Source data

○ ○ ○

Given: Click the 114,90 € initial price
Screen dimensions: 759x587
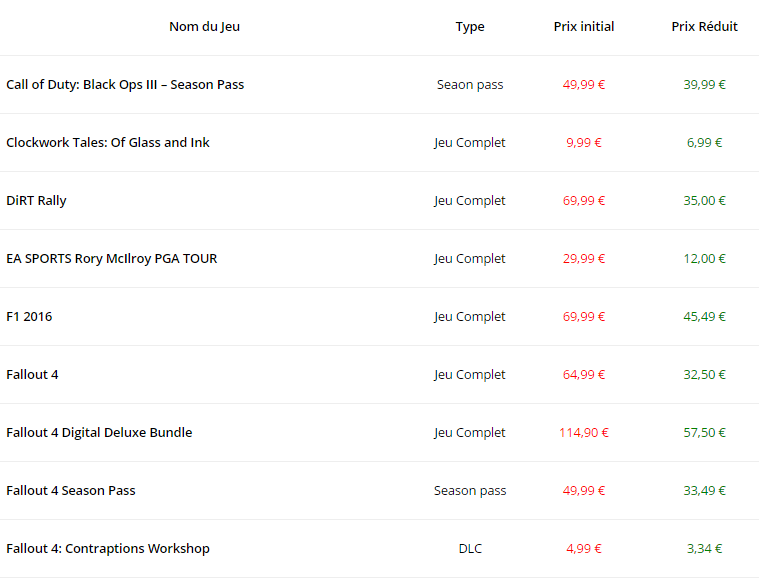Looking at the screenshot, I should tap(584, 433).
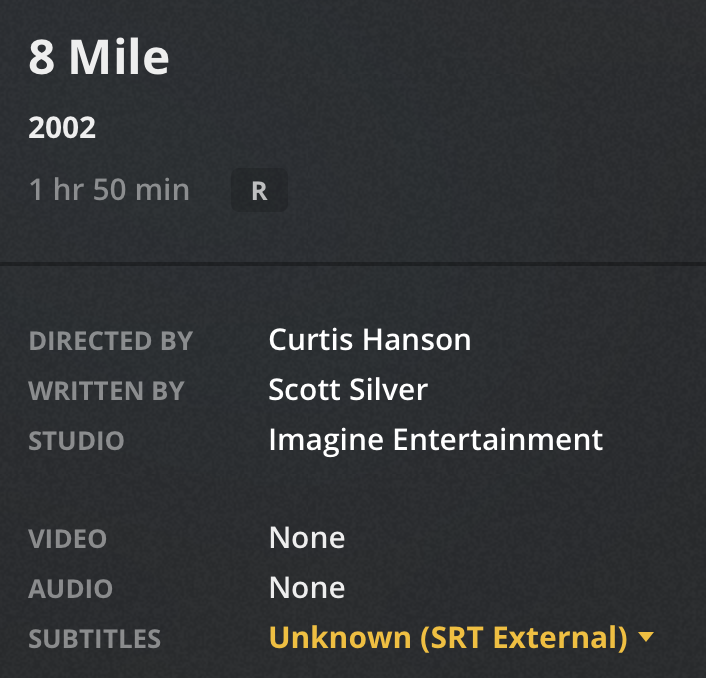
Task: Click the AUDIO label
Action: (70, 588)
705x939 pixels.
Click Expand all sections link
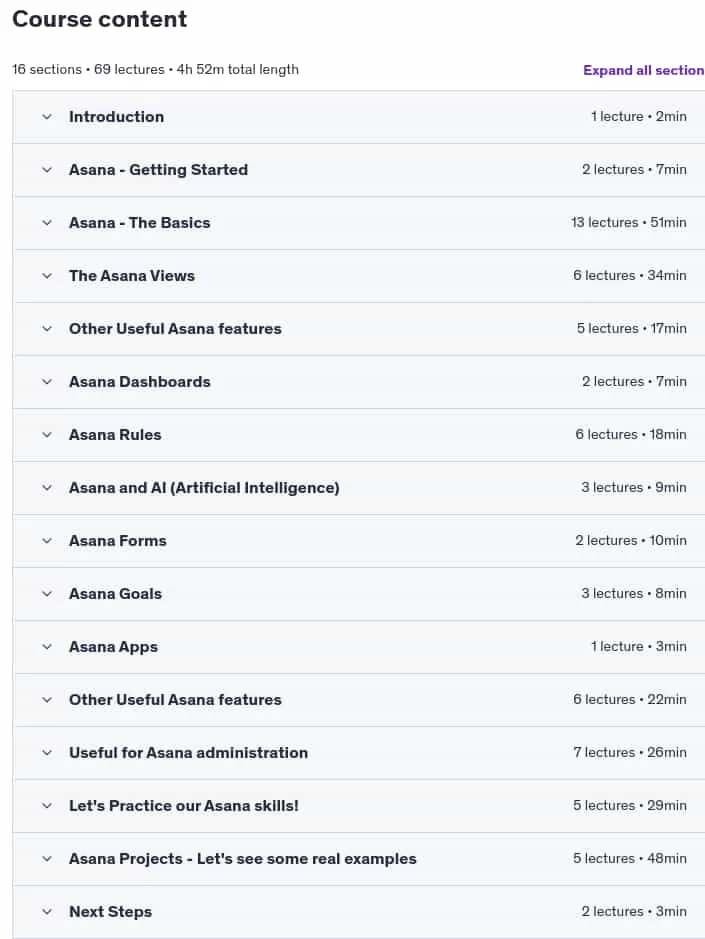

○ ○ ○

• Directions
Begin at the line containing "Screen dimensions: 759x587" and transcribe exactly every line through the end of the records, both ends included, leaving the pictures out.

• Answer box
Screen dimensions: 759x587
Looking at the screenshot, I should tap(584, 433).
Task: Click the AUDIO label
Action: (70, 588)
705x939 pixels.
Click Expand all sections link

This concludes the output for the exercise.